Foi na primeira metade da década de 1980, ou seja, durante a vigência do II PNPG que houve a consolidação do modelo de avaliação na pós-graduação. Nesta época, as diretrizes avaliativas recaíram na qualidade do ensino superior, sobretudo naquele ofertado na pós-graduação. Na década de 1980, como já relatado anteriormente, o foco de atuação dos gestores esteve pautado na institucionalização e aperfeiçoamento do modelo avaliativo da pós-graduação (COORDENAÇÃO..., 2010).
Em 1990, o modelo avaliativo da pós-graduação stricto sensu passou por novas alterações, pois, de acordo com Fávero (1999), tanto a própria Capes quanto os agentes integrantes dos mais variados campos do conhecimento reivindicavam a introdução de novos elementos ao modelo avaliativo em vigor. Foi neste contexto, no entanto, que a Capes inseriu, a partir do biênio 1996/1997, mudanças na avaliação que alteraram, portanto, o foco da formação de professores para a formação de pesquisadores (KUENZER; MORAES, 2005; BIANCHETTI; MACHADO, 2007; ALVES, 2008). Por conseguinte, as alterações ocorridas a partir do biênio 1996/1997 foram se consolidando nos triênios subsequentes, ocorrendo, desta forma, a priorização da pesquisa em detrimento das atividades de ensino. Este modelo, portanto, foi o responsável pela criação de uma lógica avaliativa, vigente até então, a qual está sustentada, sobretudo, na mensuração da produção intelectual em detrimento das demais atividades acadêmicas (KUENZER; MORAES, 2005).

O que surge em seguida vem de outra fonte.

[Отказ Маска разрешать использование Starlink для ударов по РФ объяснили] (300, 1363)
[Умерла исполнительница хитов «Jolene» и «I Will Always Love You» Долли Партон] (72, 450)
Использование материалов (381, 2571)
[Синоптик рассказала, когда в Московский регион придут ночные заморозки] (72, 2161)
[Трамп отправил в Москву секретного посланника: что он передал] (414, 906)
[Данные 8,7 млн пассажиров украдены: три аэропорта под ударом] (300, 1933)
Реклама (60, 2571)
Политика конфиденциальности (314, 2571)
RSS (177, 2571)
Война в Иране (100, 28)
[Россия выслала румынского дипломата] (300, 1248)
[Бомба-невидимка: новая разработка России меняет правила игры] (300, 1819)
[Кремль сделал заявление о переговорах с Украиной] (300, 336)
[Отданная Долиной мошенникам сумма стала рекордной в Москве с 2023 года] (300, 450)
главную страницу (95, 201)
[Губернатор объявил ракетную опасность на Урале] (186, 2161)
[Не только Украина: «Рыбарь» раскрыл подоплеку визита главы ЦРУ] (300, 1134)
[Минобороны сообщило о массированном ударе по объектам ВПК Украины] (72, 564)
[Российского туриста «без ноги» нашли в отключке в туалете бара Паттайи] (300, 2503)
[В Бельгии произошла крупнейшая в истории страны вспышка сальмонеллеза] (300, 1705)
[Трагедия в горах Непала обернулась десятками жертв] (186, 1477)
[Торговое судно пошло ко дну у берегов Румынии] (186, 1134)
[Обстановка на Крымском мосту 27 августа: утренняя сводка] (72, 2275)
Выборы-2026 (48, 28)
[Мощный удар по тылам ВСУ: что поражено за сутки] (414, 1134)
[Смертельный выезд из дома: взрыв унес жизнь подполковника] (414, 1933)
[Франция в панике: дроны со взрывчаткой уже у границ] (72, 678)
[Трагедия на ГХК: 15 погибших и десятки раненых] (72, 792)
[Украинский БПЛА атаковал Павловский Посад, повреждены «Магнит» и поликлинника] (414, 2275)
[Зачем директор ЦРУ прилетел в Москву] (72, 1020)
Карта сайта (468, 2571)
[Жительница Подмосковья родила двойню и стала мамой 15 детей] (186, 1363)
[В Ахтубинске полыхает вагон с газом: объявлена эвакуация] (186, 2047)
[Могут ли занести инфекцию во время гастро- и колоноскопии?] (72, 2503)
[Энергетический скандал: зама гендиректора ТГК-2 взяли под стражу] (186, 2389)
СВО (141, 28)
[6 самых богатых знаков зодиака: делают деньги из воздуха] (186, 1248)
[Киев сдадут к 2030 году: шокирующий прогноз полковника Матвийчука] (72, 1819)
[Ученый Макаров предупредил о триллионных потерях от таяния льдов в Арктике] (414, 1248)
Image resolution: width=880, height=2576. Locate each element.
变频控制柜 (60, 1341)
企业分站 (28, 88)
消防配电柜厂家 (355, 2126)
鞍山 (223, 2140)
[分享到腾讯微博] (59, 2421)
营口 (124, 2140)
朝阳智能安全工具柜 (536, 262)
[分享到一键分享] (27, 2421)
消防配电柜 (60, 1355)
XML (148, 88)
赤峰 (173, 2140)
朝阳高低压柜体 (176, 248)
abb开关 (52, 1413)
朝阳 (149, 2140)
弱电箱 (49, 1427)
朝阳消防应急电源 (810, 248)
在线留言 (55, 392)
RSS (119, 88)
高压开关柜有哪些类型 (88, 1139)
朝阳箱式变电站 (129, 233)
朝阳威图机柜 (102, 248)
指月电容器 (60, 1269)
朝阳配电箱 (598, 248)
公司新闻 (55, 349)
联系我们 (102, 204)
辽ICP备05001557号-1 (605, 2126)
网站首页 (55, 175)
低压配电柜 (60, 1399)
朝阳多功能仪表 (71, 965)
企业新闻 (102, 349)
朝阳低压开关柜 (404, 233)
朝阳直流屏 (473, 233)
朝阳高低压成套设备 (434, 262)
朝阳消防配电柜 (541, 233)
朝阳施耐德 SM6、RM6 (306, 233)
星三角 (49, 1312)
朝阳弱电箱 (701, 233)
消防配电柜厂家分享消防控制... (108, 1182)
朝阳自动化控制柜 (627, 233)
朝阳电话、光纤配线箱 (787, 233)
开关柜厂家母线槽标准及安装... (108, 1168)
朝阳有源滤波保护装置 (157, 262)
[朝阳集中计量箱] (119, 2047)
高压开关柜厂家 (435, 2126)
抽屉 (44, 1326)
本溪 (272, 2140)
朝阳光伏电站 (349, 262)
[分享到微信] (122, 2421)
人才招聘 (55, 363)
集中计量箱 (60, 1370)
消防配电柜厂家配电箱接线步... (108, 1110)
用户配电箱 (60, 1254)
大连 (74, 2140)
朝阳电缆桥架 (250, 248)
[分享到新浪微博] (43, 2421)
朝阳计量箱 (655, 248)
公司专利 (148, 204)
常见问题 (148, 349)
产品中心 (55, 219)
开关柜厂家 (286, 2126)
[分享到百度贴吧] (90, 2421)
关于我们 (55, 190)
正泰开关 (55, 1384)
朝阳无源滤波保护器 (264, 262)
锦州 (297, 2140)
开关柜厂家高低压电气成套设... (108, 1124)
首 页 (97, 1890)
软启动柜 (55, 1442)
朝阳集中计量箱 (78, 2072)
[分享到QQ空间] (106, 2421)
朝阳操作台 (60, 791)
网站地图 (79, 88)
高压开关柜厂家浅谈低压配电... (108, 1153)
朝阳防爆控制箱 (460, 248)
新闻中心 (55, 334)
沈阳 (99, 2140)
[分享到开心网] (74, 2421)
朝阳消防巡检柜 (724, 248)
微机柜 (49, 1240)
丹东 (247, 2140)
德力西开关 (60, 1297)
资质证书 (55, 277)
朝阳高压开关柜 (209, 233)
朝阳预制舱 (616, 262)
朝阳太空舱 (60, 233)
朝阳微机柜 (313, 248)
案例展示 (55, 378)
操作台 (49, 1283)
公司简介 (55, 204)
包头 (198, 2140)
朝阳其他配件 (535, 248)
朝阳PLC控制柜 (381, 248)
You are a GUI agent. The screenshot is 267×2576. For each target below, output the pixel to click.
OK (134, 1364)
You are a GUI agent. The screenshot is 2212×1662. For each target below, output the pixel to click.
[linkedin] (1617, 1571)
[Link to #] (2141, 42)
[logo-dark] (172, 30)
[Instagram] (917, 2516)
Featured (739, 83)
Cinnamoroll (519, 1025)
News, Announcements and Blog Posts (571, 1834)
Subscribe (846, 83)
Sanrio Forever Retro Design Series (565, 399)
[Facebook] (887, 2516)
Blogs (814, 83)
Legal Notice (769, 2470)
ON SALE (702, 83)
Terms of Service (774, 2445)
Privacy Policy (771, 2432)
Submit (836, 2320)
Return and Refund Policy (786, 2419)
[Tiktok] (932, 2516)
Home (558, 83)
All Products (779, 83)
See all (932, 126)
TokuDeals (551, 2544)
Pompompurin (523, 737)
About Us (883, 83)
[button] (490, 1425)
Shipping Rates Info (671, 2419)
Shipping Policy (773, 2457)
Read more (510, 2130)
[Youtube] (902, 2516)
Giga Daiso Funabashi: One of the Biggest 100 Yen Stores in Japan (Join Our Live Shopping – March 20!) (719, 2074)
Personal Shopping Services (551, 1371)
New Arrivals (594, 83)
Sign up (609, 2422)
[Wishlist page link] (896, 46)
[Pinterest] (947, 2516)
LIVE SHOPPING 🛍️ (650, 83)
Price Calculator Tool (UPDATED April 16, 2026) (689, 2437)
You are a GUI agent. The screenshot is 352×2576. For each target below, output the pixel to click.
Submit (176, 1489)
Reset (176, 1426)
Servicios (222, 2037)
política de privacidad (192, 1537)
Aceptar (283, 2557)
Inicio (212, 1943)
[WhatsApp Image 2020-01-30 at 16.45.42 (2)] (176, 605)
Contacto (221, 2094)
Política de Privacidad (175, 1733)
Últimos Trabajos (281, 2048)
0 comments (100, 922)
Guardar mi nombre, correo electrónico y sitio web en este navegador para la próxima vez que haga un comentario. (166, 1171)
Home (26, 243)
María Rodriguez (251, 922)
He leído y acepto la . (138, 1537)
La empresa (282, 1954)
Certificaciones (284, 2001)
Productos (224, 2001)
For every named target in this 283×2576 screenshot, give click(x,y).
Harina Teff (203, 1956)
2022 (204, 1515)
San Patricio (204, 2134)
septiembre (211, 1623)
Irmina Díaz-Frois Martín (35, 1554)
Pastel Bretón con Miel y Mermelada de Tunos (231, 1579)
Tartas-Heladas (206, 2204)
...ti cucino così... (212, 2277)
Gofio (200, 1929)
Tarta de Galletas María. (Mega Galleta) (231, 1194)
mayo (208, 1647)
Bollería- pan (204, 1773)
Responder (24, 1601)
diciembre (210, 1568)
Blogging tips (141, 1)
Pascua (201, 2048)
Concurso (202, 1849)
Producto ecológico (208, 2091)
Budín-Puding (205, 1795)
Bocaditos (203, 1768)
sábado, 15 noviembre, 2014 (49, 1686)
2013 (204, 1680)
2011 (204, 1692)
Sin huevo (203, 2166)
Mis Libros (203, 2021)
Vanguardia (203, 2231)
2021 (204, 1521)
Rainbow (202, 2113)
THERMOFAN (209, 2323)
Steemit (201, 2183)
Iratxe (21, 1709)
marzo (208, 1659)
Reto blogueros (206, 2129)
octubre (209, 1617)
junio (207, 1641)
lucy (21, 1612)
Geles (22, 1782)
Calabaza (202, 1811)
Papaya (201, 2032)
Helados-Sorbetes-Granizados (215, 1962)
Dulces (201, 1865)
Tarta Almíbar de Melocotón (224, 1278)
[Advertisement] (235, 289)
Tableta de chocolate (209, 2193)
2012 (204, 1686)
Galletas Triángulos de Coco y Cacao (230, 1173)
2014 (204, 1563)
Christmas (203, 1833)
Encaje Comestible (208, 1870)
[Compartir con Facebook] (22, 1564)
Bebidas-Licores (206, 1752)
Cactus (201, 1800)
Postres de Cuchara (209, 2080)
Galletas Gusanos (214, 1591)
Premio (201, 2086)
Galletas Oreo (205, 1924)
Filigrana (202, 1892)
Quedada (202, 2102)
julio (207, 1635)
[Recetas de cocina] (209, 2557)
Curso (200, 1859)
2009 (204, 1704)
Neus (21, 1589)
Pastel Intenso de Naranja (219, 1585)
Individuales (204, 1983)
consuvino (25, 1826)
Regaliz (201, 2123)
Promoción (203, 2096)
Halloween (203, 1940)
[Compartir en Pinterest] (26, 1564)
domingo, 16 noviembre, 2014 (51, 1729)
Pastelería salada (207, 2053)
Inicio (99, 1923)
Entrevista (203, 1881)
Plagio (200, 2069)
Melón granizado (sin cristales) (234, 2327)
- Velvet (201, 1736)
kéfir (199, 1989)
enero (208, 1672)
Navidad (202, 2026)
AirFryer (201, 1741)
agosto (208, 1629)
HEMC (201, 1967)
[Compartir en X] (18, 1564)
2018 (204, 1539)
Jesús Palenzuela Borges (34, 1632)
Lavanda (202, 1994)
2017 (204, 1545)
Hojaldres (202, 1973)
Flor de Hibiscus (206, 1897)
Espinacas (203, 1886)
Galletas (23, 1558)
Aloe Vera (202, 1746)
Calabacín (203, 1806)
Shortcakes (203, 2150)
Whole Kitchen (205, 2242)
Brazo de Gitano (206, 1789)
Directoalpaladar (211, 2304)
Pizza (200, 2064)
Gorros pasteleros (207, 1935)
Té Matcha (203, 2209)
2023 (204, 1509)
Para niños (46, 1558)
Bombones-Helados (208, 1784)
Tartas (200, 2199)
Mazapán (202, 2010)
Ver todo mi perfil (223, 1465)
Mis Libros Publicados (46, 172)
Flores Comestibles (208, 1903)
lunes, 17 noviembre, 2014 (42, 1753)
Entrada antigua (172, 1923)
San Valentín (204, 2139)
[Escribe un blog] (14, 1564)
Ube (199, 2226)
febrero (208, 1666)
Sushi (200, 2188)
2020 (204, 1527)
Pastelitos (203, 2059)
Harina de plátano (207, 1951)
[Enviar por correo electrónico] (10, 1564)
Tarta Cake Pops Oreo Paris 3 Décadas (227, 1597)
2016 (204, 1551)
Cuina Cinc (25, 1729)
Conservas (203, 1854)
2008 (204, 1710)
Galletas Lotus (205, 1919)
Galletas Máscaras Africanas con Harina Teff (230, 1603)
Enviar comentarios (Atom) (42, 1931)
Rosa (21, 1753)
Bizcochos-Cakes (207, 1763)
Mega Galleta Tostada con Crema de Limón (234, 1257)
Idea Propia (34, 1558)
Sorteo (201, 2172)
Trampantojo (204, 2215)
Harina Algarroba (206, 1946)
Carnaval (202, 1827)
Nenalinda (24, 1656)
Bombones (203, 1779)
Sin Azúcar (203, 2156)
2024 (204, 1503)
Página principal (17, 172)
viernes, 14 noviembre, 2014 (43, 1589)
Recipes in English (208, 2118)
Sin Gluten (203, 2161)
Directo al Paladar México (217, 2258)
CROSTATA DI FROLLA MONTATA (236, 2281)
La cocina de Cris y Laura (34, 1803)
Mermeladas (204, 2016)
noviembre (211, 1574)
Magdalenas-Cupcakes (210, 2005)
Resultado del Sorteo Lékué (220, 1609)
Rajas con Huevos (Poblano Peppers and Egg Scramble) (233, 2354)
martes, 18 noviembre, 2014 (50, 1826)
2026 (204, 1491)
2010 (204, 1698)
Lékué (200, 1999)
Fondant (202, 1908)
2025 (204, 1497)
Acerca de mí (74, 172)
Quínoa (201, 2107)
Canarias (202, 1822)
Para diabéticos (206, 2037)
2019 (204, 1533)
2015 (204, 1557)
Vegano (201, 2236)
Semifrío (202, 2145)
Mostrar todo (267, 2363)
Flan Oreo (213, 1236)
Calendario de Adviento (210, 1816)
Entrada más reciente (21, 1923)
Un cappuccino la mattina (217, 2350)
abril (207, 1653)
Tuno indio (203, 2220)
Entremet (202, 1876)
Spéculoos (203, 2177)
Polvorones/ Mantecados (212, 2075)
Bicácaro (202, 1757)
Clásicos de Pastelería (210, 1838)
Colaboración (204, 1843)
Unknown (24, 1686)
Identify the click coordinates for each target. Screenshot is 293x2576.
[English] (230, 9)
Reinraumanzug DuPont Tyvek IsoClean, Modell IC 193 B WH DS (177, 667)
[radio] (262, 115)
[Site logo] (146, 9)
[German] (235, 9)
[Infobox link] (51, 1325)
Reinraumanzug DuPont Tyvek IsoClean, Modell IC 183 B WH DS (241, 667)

Nesse sentido, com a ênfase da avaliação sustentada na análise de produtos científicos, foram criados modelos avaliativos que permitiram aferir a qualidade dos cursos de pós-graduação, comparando-os à qualidade das pesquisas realizadas em seu interior. Assim, foi no triênio 1998/2000 que se iniciou, no âmbito da Capes, o desenho de um modelo de avaliação que se propunha a quadricular, para lembrar a expressão Foucaultiana, a produção intelectual difundida pelos programas de pós-graduação. No início, os resultados das avaliações eram apresentados sem grandes sistematizações, por meio de números globais da produção científica publicada em periódicos, livros e trabalhos de anais de congressos científicos (SOUZA; MACEDO, 2009).
A consolidação do Qualis ocorreu no triênio 2001/2003 quando ele passou a ser o principal sistema utilizado na pós-graduação stricto sensu para quadricular a produção intelectual informada pelos programas de pós-graduação no aplicativo Coleta de Dados. Ainda que a ideia do Qualis pudesse ser aplicada para quadricular a produção intelectual materializada em livros, capítulos, artigos de periódicos, anais de congressos, obras de artes, dentre outros, sua ênfase recaiu, no primeiro momento, sobre os periódicos científicos. No decorrer de sua existência, campos do conhecimento como os das Ciências Humanas e o das Artes passaram a requerer a expansão do sistema para quadricular outros canais de difusão como livros e obras artísticas, por exemplo.
4 OS CRITÉRIOS DO CAMPO CIENTÍFICO INTERDISCIPLINAR
Como foi discutido na seção anterior, o modelo de avaliação da pós-graduação stricto sensu foi se consolidando ao longo do tempo, permitindo, hoje, que a Capes aplique avaliações trienais em 48 diferentes áreas do conhecimento científico, utilizando-se de escalas de mensuração que variam de 1 (um) a 7 (sete), onde os programas que obtiverem conceitos 1 ou 2 sofrem sanções normatizadoras (descredenciamento) e permanecem impossibilitados de ofertar novas turmas, enquanto aqueles que obtiverem conceitos 3 a 7 permanecem dentro do campo da pós-graduação, disputando posições e buscando ocupar espaços de dominação.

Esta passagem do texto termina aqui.